THE VICE PRESIDENT of the United States typically rides on the coattails of the president. The 1787 Constitutional Convention in Philadelphia that drafted the rules pertaining to electing the president did not even mention the office of the vice president. It was an afterthought aimed at ensuring that no single big state hogged all power, if its electors chose a local ‘favourite son’. Although not written into law, the protocol was, the vice president had to be from a different state from that of the president.

Still, the framers did not bestow any power on the vice president. In fact, no provision was made for replacing vice presidents who died or departed before finishing their terms. As a result, the office has been vacant for almost thirty-eight years in US history. Some presidents did not care to have vice presidents, some sidelined them, and some forgot they even existed.
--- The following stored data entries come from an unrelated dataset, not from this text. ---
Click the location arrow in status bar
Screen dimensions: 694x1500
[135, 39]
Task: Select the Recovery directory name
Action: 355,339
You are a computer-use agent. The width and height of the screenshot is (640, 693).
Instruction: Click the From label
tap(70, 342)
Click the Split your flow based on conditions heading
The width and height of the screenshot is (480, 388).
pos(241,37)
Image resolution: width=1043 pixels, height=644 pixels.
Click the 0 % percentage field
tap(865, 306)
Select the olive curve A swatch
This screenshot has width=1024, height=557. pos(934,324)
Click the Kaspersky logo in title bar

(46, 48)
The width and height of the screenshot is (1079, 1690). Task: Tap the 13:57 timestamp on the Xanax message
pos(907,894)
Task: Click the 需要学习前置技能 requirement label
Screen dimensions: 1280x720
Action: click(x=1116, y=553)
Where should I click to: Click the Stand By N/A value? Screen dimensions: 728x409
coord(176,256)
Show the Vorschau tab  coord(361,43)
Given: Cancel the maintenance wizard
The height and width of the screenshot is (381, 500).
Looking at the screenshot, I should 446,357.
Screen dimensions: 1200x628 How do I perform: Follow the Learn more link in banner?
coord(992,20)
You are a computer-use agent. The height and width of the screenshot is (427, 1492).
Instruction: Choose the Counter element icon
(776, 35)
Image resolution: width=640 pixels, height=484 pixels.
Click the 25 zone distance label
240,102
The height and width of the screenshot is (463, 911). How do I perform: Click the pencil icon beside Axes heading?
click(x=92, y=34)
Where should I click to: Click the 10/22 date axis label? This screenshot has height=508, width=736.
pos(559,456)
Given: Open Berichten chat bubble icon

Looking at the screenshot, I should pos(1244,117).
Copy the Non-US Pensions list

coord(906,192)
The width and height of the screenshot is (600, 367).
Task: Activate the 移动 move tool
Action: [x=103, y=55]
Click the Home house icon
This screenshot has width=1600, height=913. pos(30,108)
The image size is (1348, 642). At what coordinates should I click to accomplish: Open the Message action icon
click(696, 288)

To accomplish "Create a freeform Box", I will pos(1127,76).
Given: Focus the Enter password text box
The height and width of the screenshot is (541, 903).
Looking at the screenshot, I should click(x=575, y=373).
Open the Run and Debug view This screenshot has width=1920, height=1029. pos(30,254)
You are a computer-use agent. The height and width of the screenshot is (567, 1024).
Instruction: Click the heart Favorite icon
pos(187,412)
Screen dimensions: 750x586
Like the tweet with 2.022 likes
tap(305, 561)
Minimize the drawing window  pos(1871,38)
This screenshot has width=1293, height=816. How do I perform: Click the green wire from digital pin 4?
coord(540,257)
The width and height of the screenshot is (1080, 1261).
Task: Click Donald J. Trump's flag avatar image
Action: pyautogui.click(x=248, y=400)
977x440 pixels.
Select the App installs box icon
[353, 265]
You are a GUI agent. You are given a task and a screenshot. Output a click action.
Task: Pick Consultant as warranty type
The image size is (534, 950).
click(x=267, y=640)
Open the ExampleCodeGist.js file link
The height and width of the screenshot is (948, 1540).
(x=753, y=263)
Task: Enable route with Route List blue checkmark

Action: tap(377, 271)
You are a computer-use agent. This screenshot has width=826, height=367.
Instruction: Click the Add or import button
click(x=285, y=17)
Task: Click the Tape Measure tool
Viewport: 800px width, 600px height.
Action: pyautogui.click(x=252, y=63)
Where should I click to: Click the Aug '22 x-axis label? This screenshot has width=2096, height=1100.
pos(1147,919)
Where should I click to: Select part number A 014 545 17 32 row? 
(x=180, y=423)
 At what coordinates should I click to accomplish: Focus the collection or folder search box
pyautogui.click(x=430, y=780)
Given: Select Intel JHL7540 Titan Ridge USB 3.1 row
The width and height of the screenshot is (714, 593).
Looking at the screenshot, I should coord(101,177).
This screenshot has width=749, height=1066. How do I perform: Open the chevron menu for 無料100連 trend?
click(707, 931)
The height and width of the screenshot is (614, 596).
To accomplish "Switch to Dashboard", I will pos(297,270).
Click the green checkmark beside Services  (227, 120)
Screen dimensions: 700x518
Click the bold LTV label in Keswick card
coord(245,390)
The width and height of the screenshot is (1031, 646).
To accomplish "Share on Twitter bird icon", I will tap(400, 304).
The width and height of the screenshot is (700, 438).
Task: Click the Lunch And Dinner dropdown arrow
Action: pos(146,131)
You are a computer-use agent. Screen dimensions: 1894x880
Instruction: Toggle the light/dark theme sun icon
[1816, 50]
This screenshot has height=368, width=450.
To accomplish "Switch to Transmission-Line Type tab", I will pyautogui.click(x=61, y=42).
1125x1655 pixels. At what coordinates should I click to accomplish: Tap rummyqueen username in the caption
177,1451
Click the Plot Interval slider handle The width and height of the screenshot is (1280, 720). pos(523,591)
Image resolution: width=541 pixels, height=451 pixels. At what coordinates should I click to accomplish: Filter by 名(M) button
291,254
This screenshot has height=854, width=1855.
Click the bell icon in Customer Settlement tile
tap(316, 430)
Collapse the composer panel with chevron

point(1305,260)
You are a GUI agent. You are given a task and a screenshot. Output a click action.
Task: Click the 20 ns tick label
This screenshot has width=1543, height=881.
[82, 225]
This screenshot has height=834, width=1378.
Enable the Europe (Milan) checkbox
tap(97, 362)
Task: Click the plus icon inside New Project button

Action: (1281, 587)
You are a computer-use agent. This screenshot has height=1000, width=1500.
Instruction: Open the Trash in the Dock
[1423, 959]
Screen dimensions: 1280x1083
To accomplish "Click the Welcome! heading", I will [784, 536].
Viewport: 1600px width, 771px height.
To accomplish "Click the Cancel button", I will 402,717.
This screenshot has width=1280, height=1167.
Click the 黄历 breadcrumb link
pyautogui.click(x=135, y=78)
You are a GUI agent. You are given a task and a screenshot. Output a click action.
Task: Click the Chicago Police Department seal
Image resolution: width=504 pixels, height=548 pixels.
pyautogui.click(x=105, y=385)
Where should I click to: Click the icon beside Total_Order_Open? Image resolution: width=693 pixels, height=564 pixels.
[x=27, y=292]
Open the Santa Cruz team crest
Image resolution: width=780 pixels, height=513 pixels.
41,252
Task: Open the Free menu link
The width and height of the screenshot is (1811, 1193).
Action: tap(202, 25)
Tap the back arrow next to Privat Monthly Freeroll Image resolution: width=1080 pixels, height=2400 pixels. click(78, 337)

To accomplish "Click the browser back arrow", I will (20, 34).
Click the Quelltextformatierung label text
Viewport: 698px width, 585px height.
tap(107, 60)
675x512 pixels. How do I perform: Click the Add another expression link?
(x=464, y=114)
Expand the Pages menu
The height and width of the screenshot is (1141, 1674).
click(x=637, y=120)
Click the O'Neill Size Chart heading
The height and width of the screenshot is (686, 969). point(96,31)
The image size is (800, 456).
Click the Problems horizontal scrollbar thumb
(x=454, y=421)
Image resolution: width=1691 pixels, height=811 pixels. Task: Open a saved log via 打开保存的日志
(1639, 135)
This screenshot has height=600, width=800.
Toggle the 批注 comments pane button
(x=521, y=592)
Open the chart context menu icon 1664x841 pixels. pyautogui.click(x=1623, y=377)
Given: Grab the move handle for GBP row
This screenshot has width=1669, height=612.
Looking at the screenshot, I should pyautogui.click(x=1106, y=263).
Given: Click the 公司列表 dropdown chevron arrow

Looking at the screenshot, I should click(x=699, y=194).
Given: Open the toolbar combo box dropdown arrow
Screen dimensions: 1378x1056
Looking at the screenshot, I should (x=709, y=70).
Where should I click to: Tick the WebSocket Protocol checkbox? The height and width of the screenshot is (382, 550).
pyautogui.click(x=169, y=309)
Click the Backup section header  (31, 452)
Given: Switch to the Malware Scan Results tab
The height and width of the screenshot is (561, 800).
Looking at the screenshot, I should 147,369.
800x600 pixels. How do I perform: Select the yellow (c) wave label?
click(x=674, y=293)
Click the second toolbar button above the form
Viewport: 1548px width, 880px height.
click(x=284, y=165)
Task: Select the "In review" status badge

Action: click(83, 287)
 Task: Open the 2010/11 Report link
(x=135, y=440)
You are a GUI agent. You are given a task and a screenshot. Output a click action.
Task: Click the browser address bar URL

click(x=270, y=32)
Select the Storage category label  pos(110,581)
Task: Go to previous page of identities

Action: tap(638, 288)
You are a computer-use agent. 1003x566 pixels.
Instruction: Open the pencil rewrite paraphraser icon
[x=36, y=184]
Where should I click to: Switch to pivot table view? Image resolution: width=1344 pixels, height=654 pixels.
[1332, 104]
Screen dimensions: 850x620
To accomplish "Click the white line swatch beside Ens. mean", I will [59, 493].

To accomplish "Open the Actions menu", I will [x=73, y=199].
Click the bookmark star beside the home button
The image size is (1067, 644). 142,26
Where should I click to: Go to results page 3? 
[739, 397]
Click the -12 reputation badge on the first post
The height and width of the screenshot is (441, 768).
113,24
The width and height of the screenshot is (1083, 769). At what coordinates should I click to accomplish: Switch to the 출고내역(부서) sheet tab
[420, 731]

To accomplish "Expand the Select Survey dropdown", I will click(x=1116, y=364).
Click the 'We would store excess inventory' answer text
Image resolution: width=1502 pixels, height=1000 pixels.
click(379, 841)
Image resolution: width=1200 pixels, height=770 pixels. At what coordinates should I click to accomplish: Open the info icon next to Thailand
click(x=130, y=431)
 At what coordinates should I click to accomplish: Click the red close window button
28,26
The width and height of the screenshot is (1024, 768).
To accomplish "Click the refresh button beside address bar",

When William R. King, the country’s thirteenth VP, died in 1853, just forty-five days after being sworn in, President Franklin Pierce only briefly acknowledged his death at the end of a speech addressing other matters, and didn’t even bother to replace him. In 1876, when it was suggested to Rutherford Hayes, the country’s nineteenth president, that he choose a quiet congressman named William Wheeler as his VP nominee, he is said to have asked: ‘Who is Wheeler?’ Herbert Hoover failed to mention his vice president, Charles Curtis (who was part Native American from the Kaw tribe), in his inaugural address. Adlai Stevenson (the first of a long line of Adlai Stevensons) was once asked if President Grover Cleveland had consulted him about anything of even minor consequence: ‘Not yet,’ he replied. ‘But there are still a few weeks of my term remaining.’1

Small wonder then, that the office was largely deemed inconsequential, not even ceremonial, much less a sinecure: ‘a final resting place for has-beens and never-wases.’2

Even the country’s founding fathers thought poorly of it, leaving out any specific description of the role’s requirements in the Constitution beyond casting tie-breaking votes in the senate – a part Mike Pence was called upon to play the highest number of times in nearly 150 years. John Adams, the first vice president of the United States, called it ‘the most insignificant office ever that the invention of man contrived’. His successor Thomas Jefferson regarded the office as a ‘tranquil and unoffending station’, and spent much of his tenure at his estate in Monticello pursuing other interests. George Dallas, the country’s eleventh veep, who called his wife ‘Mrs Vice’, maintained a lucrative private law practice, musing about himself, ‘Where is he to go? What has he to do? – Nowhere, nothing.’ Once, Theodore Roosevelt wanted a chandelier taken down in the White House because the tinkling bothered him whenever he opened the windows in the evening to let the breeze in. When the butler asked, ‘Where do we take it?’ he is reported to have replied, ‘Take it to the vice president, he needs something to keep him awake.